WORKING DATA -
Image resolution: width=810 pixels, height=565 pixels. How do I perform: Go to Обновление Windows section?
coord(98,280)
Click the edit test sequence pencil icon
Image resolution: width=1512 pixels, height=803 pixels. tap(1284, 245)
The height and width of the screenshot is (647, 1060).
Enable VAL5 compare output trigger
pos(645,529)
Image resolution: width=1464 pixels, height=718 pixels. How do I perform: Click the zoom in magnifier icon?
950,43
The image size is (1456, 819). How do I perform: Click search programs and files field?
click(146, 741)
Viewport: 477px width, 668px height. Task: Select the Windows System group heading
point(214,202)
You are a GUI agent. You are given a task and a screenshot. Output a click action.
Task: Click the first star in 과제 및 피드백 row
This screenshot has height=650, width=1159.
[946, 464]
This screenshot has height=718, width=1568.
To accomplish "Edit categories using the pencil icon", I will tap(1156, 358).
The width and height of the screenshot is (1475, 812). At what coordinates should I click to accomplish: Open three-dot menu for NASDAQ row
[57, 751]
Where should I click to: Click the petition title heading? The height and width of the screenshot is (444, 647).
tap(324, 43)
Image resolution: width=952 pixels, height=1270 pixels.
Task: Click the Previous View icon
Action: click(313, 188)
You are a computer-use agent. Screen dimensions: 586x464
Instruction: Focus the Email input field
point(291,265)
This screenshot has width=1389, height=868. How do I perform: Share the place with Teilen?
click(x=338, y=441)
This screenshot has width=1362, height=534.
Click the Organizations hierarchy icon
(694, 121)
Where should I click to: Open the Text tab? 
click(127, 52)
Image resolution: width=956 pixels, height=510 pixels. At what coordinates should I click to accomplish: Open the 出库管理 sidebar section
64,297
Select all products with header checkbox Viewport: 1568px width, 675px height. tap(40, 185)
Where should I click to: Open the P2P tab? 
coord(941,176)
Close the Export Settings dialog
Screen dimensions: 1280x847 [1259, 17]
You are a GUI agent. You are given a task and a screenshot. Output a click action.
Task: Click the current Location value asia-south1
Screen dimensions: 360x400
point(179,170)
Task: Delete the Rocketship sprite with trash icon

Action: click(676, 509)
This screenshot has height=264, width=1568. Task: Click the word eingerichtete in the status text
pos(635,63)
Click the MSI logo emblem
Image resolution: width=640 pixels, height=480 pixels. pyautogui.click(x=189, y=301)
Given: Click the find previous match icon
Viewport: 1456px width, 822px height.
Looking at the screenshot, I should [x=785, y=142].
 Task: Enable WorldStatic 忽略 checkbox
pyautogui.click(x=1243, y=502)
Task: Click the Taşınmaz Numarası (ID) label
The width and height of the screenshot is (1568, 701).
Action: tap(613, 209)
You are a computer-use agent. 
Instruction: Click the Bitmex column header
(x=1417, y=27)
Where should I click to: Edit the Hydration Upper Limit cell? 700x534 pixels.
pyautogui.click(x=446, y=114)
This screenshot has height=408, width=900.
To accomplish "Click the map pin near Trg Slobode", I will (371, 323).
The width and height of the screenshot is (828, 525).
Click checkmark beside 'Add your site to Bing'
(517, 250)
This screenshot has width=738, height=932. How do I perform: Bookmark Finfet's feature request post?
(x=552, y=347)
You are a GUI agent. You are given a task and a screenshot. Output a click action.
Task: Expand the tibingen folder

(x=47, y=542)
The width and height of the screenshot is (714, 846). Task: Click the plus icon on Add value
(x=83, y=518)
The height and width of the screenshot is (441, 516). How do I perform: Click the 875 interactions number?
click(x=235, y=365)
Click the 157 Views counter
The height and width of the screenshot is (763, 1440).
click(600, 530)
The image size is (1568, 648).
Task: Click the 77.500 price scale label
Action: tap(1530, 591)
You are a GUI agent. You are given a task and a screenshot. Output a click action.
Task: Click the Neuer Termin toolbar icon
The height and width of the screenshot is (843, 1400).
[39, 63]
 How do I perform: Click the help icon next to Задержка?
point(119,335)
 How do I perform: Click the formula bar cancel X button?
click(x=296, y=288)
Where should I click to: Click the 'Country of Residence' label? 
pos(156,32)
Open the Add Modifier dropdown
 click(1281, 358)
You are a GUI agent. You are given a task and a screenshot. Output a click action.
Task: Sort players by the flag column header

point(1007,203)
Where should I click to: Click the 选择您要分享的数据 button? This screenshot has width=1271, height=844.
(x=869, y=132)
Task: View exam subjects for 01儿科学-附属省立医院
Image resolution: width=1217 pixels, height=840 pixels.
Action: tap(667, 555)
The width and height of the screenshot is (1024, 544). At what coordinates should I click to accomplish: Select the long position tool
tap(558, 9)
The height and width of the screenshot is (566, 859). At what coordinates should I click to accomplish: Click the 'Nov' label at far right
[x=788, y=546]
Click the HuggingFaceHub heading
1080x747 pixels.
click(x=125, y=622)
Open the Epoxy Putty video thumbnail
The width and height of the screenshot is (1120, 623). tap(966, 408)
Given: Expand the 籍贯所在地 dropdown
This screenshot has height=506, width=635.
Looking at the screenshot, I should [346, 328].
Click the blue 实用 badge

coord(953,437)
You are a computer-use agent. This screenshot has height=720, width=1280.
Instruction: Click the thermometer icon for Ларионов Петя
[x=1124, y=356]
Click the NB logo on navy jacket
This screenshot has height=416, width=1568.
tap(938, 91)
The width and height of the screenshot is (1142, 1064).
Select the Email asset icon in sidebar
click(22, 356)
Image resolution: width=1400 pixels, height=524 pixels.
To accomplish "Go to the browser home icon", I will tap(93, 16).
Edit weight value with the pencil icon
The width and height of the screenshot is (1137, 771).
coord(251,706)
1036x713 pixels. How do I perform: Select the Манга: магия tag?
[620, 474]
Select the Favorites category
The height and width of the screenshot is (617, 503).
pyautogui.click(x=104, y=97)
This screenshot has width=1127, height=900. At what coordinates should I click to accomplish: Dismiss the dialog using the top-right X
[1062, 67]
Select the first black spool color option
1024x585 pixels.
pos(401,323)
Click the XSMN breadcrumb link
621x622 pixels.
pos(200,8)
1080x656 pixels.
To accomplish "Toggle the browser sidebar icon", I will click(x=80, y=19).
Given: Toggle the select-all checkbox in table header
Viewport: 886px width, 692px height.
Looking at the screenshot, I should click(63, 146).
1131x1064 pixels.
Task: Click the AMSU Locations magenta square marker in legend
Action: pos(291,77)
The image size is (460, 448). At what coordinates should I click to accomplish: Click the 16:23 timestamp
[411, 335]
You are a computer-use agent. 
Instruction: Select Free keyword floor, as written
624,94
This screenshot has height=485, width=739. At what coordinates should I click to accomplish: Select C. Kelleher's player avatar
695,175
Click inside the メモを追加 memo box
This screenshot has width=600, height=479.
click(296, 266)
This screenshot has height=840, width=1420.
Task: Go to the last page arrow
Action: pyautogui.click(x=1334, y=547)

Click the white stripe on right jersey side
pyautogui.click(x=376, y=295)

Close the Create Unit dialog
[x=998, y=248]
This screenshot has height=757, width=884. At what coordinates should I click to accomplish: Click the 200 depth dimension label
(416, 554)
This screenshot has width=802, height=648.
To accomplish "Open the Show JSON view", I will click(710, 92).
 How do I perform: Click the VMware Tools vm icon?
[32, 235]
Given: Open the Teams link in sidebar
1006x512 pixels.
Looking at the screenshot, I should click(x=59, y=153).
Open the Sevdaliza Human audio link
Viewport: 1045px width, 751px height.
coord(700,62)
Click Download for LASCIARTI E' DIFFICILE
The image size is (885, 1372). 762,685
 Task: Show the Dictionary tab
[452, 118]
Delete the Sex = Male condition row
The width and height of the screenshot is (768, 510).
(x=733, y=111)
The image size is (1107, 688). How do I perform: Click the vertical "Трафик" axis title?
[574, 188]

AIM OF THE EXERCISE - The complete material above is to be retyped word for word.

SOLUTION FOR THIS EXERCISE -
Image resolution: width=810 pixels, height=565 pixels. How do I perform: Go to Обновление Windows section?
coord(98,280)
Click the edit test sequence pencil icon
Image resolution: width=1512 pixels, height=803 pixels. tap(1284, 245)
The height and width of the screenshot is (647, 1060).
Enable VAL5 compare output trigger
pos(645,529)
Image resolution: width=1464 pixels, height=718 pixels. How do I perform: Click the zoom in magnifier icon?
950,43
The image size is (1456, 819). How do I perform: Click search programs and files field?
click(146, 741)
Viewport: 477px width, 668px height. Task: Select the Windows System group heading
point(214,202)
You are a GUI agent. You are given a task and a screenshot. Output a click action.
Task: Click the first star in 과제 및 피드백 row
This screenshot has height=650, width=1159.
[946, 464]
This screenshot has height=718, width=1568.
To accomplish "Edit categories using the pencil icon", I will tap(1156, 358).
The width and height of the screenshot is (1475, 812). At what coordinates should I click to accomplish: Open three-dot menu for NASDAQ row
[57, 751]
Where should I click to: Click the petition title heading? The height and width of the screenshot is (444, 647).
tap(324, 43)
Image resolution: width=952 pixels, height=1270 pixels.
Task: Click the Previous View icon
Action: click(313, 188)
You are a computer-use agent. Screen dimensions: 586x464
Instruction: Focus the Email input field
point(291,265)
This screenshot has width=1389, height=868. How do I perform: Share the place with Teilen?
click(x=338, y=441)
This screenshot has width=1362, height=534.
Click the Organizations hierarchy icon
(694, 121)
Where should I click to: Open the Text tab? 
click(127, 52)
Image resolution: width=956 pixels, height=510 pixels. At what coordinates should I click to accomplish: Open the 出库管理 sidebar section
64,297
Select all products with header checkbox Viewport: 1568px width, 675px height. tap(40, 185)
Where should I click to: Open the P2P tab? 
coord(941,176)
Close the Export Settings dialog
Screen dimensions: 1280x847 [1259, 17]
You are a GUI agent. You are given a task and a screenshot. Output a click action.
Task: Click the current Location value asia-south1
Screen dimensions: 360x400
point(179,170)
Task: Delete the Rocketship sprite with trash icon

Action: click(676, 509)
This screenshot has height=264, width=1568. Task: Click the word eingerichtete in the status text
pos(635,63)
Click the MSI logo emblem
Image resolution: width=640 pixels, height=480 pixels. pyautogui.click(x=189, y=301)
Given: Click the find previous match icon
Viewport: 1456px width, 822px height.
Looking at the screenshot, I should [x=785, y=142].
 Task: Enable WorldStatic 忽略 checkbox
pyautogui.click(x=1243, y=502)
Task: Click the Taşınmaz Numarası (ID) label
The width and height of the screenshot is (1568, 701).
Action: tap(613, 209)
You are a computer-use agent. 
Instruction: Click the Bitmex column header
(x=1417, y=27)
Where should I click to: Edit the Hydration Upper Limit cell? 700x534 pixels.
pyautogui.click(x=446, y=114)
This screenshot has height=408, width=900.
To accomplish "Click the map pin near Trg Slobode", I will (371, 323).
The width and height of the screenshot is (828, 525).
Click checkmark beside 'Add your site to Bing'
(517, 250)
This screenshot has width=738, height=932. How do I perform: Bookmark Finfet's feature request post?
(x=552, y=347)
You are a GUI agent. You are given a task and a screenshot. Output a click action.
Task: Expand the tibingen folder

(x=47, y=542)
The width and height of the screenshot is (714, 846). Task: Click the plus icon on Add value
(x=83, y=518)
The height and width of the screenshot is (441, 516). How do I perform: Click the 875 interactions number?
click(x=235, y=365)
Click the 157 Views counter
The height and width of the screenshot is (763, 1440).
click(600, 530)
The image size is (1568, 648).
Task: Click the 77.500 price scale label
Action: tap(1530, 591)
You are a GUI agent. You are given a task and a screenshot. Output a click action.
Task: Click the Neuer Termin toolbar icon
The height and width of the screenshot is (843, 1400).
[39, 63]
 How do I perform: Click the help icon next to Задержка?
point(119,335)
 How do I perform: Click the formula bar cancel X button?
click(x=296, y=288)
Where should I click to: Click the 'Country of Residence' label? 
pos(156,32)
Open the Add Modifier dropdown
 click(1281, 358)
You are a GUI agent. You are given a task and a screenshot. Output a click action.
Task: Sort players by the flag column header

point(1007,203)
Where should I click to: Click the 选择您要分享的数据 button? This screenshot has width=1271, height=844.
(x=869, y=132)
Task: View exam subjects for 01儿科学-附属省立医院
Image resolution: width=1217 pixels, height=840 pixels.
Action: tap(667, 555)
The width and height of the screenshot is (1024, 544). At what coordinates should I click to accomplish: Select the long position tool
tap(558, 9)
The height and width of the screenshot is (566, 859). At what coordinates should I click to accomplish: Click the 'Nov' label at far right
[x=788, y=546]
Click the HuggingFaceHub heading
1080x747 pixels.
click(x=125, y=622)
Open the Epoxy Putty video thumbnail
The width and height of the screenshot is (1120, 623). tap(966, 408)
Given: Expand the 籍贯所在地 dropdown
This screenshot has height=506, width=635.
Looking at the screenshot, I should [346, 328].
Click the blue 实用 badge

coord(953,437)
You are a computer-use agent. This screenshot has height=720, width=1280.
Instruction: Click the thermometer icon for Ларионов Петя
[x=1124, y=356]
Click the NB logo on navy jacket
This screenshot has height=416, width=1568.
tap(938, 91)
The width and height of the screenshot is (1142, 1064).
Select the Email asset icon in sidebar
click(22, 356)
Image resolution: width=1400 pixels, height=524 pixels.
To accomplish "Go to the browser home icon", I will tap(93, 16).
Edit weight value with the pencil icon
The width and height of the screenshot is (1137, 771).
coord(251,706)
1036x713 pixels. How do I perform: Select the Манга: магия tag?
[620, 474]
Select the Favorites category
The height and width of the screenshot is (617, 503).
pyautogui.click(x=104, y=97)
This screenshot has width=1127, height=900. At what coordinates should I click to accomplish: Dismiss the dialog using the top-right X
[1062, 67]
Select the first black spool color option
1024x585 pixels.
pos(401,323)
Click the XSMN breadcrumb link
621x622 pixels.
pos(200,8)
1080x656 pixels.
To accomplish "Toggle the browser sidebar icon", I will click(x=80, y=19).
Given: Toggle the select-all checkbox in table header
Viewport: 886px width, 692px height.
Looking at the screenshot, I should click(63, 146).
1131x1064 pixels.
Task: Click the AMSU Locations magenta square marker in legend
Action: pos(291,77)
The image size is (460, 448). At what coordinates should I click to accomplish: Click the 16:23 timestamp
[411, 335]
You are a computer-use agent. 
Instruction: Select Free keyword floor, as written
624,94
This screenshot has height=485, width=739. At what coordinates should I click to accomplish: Select C. Kelleher's player avatar
695,175
Click inside the メモを追加 memo box
This screenshot has width=600, height=479.
click(296, 266)
This screenshot has height=840, width=1420.
Task: Go to the last page arrow
Action: pyautogui.click(x=1334, y=547)

Click the white stripe on right jersey side
pyautogui.click(x=376, y=295)

Close the Create Unit dialog
[x=998, y=248]
This screenshot has height=757, width=884. At what coordinates should I click to accomplish: Click the 200 depth dimension label
(416, 554)
This screenshot has width=802, height=648.
To accomplish "Open the Show JSON view", I will click(710, 92).
 How do I perform: Click the VMware Tools vm icon?
[32, 235]
Given: Open the Teams link in sidebar
1006x512 pixels.
Looking at the screenshot, I should click(x=59, y=153).
Open the Sevdaliza Human audio link
Viewport: 1045px width, 751px height.
coord(700,62)
Click Download for LASCIARTI E' DIFFICILE
The image size is (885, 1372). 762,685
 Task: Show the Dictionary tab
[452, 118]
Delete the Sex = Male condition row
The width and height of the screenshot is (768, 510).
(x=733, y=111)
The image size is (1107, 688). How do I perform: Click the vertical "Трафик" axis title?
[574, 188]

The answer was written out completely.